*** Opening of Reading text ***
New AI assistant can browse, search, and use web apps like a human (original) (raw)

Yesterday, California-based AI firm Adept announced Action Transformer (ACT-1), an AI model that can perform actions in software like a human assistant when given high-level written or verbal commands. It can reportedly operate web apps and perform intelligent searches on websites while clicking, scrolling, and typing in the right fields as if it were a person using the computer.

In a demo video tweeted by Adept, the company shows someone typing, "Find me a house in Houston that works for a family of 4. My budget is 600K" into a text entry box. Upon submitting the task, ACT-1 automatically browses Redfin.com in a web browser, clicking the proper regions of the website, typing a search entry, and changing the search parameters until a matching house appears on the screen.
*** Close of Reading text ***
[Activity A] Write out the part of the article about ACT-1 starting at "New AI assistant" and ending at "on the screen.".
[Activity B] Condense the paragraph of the article about ACT-1 that begins "In a demo video tweeted by Adept" into a short bulleted list that keeps its main facts.
Rely only on the article about ACT-1.
*** Opening of Dataset extract ***
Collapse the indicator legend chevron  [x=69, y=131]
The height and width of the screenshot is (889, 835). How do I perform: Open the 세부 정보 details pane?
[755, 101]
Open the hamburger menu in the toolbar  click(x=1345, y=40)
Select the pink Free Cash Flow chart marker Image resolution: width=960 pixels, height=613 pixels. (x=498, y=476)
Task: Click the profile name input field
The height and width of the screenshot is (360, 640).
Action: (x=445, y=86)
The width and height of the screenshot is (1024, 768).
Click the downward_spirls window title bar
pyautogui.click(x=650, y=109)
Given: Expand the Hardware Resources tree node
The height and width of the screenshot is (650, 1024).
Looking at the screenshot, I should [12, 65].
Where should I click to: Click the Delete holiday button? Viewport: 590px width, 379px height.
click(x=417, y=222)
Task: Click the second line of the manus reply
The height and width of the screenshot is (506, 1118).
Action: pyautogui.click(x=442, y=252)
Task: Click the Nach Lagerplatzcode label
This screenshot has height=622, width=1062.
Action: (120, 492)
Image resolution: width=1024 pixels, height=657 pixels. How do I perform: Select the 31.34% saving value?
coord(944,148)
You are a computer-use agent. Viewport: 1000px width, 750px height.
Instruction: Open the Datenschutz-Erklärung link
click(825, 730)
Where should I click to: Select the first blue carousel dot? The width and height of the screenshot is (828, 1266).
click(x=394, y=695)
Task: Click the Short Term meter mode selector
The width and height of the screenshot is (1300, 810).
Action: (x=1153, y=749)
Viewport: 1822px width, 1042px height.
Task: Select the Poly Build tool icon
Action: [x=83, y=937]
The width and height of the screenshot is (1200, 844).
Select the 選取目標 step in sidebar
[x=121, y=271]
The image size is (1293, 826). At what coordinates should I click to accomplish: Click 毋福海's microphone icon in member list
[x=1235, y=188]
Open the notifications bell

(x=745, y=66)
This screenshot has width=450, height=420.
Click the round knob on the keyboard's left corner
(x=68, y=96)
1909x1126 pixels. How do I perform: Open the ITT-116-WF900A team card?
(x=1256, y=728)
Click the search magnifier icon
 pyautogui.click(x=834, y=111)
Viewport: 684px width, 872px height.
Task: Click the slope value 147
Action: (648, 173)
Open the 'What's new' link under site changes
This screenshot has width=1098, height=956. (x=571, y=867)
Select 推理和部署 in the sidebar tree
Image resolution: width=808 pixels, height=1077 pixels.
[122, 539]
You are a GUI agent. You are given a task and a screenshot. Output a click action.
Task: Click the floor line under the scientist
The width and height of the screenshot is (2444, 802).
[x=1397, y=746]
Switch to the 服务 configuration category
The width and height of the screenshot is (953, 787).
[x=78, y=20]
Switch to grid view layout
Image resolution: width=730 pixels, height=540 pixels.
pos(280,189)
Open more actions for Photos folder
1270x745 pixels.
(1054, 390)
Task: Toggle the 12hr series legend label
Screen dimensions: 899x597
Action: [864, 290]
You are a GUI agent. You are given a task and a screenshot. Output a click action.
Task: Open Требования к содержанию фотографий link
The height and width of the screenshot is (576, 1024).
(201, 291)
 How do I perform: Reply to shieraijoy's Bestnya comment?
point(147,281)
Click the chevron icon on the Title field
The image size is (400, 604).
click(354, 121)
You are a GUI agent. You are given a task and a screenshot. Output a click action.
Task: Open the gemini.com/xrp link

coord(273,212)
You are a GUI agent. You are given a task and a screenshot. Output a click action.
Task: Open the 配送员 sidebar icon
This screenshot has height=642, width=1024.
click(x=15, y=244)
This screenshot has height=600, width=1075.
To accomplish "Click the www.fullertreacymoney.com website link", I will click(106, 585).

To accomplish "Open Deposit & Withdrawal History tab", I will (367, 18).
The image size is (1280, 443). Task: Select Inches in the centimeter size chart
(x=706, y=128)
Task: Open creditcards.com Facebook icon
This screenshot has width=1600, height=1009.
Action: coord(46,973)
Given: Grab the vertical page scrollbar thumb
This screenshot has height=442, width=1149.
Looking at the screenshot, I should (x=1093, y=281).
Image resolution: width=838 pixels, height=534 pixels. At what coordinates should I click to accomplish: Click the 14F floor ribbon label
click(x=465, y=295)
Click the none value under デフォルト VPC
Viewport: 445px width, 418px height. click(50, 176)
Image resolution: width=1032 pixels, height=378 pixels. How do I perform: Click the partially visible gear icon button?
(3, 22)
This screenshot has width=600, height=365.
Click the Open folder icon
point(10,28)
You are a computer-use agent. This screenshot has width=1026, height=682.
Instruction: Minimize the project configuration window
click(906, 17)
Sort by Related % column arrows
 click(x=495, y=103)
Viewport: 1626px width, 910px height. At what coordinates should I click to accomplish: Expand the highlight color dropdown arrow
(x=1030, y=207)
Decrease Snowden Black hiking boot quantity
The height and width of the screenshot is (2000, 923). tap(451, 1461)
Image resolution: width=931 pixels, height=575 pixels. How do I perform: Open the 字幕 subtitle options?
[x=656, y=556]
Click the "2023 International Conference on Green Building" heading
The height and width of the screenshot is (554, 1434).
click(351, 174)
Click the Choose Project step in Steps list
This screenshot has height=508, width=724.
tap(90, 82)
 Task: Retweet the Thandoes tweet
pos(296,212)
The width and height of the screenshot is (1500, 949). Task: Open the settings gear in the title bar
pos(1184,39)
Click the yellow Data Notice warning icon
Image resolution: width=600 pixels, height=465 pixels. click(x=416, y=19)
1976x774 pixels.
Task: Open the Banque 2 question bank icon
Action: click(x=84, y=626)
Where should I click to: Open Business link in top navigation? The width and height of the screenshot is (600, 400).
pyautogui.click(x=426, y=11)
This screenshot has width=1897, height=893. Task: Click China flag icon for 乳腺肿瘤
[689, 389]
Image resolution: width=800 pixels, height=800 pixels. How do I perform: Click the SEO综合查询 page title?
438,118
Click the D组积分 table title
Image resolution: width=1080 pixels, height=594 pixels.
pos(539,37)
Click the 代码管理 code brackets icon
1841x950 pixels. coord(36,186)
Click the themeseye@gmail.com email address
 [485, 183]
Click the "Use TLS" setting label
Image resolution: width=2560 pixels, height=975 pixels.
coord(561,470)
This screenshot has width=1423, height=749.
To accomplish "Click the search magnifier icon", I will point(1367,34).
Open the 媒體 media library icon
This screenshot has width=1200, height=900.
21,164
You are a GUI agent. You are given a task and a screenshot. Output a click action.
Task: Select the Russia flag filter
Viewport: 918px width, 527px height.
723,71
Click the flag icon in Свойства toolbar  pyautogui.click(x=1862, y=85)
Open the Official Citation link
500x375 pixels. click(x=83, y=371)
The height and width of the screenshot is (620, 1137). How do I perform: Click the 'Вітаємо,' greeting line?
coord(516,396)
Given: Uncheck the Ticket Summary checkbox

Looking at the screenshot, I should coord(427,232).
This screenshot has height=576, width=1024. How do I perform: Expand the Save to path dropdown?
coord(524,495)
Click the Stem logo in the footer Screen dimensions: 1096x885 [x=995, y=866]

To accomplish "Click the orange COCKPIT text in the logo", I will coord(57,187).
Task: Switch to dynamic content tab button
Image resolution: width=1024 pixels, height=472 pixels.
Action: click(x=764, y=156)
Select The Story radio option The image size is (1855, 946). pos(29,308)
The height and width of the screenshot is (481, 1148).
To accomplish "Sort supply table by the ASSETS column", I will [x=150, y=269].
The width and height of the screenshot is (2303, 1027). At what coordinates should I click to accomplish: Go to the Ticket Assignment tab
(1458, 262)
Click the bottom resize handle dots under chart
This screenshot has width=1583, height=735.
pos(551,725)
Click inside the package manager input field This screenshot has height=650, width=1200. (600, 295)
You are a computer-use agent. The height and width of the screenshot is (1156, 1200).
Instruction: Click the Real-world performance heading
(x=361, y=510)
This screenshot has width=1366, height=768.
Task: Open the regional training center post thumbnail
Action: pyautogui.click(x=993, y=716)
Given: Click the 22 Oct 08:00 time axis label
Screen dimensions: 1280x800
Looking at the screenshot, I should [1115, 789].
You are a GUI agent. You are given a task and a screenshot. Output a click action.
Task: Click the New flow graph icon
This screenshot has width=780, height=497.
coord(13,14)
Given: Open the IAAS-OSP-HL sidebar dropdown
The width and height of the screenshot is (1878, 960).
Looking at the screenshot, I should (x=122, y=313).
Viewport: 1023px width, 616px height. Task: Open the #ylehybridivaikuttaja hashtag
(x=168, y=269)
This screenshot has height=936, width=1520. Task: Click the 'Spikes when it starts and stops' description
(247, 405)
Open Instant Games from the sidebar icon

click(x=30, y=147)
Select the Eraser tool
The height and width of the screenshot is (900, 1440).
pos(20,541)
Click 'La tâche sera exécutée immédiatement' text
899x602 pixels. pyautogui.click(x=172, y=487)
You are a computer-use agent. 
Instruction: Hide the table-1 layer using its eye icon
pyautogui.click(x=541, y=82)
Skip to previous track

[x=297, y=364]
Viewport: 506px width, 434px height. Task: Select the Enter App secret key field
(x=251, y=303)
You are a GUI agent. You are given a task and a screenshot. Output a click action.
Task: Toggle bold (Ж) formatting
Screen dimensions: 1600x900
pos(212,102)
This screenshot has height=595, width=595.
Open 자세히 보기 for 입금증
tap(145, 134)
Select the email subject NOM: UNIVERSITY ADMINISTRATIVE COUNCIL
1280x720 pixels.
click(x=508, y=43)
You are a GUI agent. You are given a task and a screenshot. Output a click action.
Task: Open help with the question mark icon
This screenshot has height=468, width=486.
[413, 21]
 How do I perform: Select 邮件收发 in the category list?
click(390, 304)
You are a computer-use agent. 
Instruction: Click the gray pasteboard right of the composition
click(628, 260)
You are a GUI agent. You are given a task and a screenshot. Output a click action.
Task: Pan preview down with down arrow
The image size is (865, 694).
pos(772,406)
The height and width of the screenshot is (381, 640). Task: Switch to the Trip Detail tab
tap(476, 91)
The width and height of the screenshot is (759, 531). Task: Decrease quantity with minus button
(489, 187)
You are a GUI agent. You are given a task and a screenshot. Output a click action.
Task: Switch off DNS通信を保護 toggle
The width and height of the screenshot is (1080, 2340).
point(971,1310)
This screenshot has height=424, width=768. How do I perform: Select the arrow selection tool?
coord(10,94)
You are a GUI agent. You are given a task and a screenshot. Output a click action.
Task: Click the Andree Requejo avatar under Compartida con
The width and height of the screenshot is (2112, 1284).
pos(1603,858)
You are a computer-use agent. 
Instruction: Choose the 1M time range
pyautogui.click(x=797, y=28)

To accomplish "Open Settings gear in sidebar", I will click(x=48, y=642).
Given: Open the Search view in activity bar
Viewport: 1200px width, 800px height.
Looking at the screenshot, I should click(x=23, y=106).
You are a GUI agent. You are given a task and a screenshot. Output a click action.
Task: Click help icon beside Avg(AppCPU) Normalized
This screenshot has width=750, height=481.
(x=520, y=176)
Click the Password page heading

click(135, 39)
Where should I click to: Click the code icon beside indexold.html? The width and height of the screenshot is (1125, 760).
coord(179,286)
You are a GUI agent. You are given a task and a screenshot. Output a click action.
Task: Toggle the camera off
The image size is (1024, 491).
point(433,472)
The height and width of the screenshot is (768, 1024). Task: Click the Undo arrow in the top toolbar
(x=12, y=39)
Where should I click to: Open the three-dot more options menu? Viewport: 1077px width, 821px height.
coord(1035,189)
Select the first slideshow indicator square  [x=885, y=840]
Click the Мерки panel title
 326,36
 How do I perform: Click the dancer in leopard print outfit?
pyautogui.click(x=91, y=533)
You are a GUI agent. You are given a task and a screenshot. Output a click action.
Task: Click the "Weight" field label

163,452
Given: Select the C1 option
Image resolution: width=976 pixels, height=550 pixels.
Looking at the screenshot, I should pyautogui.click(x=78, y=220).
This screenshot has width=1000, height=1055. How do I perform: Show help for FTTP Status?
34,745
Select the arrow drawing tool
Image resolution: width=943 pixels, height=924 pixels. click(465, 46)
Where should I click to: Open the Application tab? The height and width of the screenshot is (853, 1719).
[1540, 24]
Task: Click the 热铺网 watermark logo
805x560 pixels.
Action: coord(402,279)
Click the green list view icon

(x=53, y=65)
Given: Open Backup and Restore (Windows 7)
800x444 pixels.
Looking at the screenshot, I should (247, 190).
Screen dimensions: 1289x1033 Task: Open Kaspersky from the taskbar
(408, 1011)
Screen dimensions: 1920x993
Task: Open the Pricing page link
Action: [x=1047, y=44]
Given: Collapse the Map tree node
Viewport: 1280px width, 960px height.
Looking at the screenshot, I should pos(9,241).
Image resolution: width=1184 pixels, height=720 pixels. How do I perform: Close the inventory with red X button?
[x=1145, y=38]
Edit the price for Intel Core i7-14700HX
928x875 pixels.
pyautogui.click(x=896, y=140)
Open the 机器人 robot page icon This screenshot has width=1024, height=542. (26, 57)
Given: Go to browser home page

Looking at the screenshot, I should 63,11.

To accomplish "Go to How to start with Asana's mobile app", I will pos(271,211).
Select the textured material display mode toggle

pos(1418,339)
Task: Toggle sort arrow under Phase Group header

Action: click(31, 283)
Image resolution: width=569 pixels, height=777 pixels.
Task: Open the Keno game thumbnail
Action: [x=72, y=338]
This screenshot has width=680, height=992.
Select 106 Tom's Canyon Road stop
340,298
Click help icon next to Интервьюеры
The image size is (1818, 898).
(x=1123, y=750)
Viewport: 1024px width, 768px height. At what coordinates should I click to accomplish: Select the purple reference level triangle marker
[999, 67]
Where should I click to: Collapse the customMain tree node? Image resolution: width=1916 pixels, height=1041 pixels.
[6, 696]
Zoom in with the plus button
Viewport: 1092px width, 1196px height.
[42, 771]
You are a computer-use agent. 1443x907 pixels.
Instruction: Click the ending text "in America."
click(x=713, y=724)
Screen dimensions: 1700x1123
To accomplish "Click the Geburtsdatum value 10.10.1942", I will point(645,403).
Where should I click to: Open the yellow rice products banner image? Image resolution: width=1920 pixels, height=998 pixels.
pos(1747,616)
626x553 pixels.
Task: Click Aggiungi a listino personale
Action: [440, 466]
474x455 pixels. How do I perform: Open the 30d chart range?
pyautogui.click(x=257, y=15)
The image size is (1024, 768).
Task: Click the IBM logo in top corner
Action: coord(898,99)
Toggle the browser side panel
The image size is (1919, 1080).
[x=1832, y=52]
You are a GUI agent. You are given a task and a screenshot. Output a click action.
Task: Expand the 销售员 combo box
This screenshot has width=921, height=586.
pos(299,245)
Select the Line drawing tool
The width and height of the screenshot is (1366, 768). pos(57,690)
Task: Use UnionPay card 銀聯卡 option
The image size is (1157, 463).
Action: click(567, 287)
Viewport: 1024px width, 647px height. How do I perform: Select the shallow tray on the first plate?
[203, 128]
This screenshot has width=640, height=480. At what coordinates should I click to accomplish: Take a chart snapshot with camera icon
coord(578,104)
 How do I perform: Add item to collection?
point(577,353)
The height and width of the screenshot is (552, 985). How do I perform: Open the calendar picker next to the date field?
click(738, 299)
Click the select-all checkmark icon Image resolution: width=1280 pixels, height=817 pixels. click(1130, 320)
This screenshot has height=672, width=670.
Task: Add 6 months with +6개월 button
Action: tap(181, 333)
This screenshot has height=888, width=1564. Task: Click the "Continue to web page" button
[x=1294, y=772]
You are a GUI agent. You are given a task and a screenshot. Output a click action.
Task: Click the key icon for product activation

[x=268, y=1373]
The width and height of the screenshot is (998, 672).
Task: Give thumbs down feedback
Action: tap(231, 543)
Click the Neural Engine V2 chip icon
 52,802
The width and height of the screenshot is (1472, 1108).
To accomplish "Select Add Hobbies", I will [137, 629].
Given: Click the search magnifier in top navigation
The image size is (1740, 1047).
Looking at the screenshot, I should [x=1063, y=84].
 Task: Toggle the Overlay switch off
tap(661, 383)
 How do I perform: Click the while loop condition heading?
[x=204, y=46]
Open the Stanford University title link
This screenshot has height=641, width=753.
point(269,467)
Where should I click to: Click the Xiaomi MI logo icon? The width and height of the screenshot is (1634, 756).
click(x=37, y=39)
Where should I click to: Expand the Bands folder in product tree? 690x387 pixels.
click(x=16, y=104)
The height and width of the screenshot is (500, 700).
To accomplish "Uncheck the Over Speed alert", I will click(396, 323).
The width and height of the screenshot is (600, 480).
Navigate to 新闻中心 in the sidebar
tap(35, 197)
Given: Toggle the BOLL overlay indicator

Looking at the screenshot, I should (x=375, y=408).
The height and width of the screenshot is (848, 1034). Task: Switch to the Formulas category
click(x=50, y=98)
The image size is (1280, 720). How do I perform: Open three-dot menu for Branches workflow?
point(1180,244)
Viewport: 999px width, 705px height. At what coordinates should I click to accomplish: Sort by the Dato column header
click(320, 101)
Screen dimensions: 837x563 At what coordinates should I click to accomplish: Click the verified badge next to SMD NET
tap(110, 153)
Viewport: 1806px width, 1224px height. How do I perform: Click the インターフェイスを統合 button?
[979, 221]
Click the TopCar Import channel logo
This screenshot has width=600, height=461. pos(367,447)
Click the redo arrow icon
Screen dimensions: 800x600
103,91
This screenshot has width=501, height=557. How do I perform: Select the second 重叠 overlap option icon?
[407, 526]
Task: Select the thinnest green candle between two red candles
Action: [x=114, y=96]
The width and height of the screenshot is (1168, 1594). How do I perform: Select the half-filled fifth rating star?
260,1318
*** Close of Dataset extract ***
[Your response A]
New AI assistant can browse, search, and use web apps like a human (original) (raw)

Yesterday, California-based AI firm Adept announced Action Transformer (ACT-1), an AI model that can perform actions in software like a human assistant when given high-level written or verbal commands. It can reportedly operate web apps and perform intelligent searches on websites while clicking, scrolling, and typing in the right fields as if it were a person using the computer.

In a demo video tweeted by Adept, the company shows someone typing, "Find me a house in Houston that works for a family of 4. My budget is 600K" into a text entry box. Upon submitting the task, ACT-1 automatically browses Redfin.com in a web browser, clicking the proper regions of the website, typing a search entry, and changing the search parameters until a matching house appears on the screen.

[Your response B]
- Adept tweeted a demo video of ACT-1.
- In it, someone types "Find me a house in Houston that works for a family of 4. My budget is 600K" into a text entry box.
- After the task is submitted, ACT-1 browses Redfin.com in a web browser on its own.
- It clicks the proper regions of the site, types a search entry, and changes the search parameters until a matching house appears on the screen.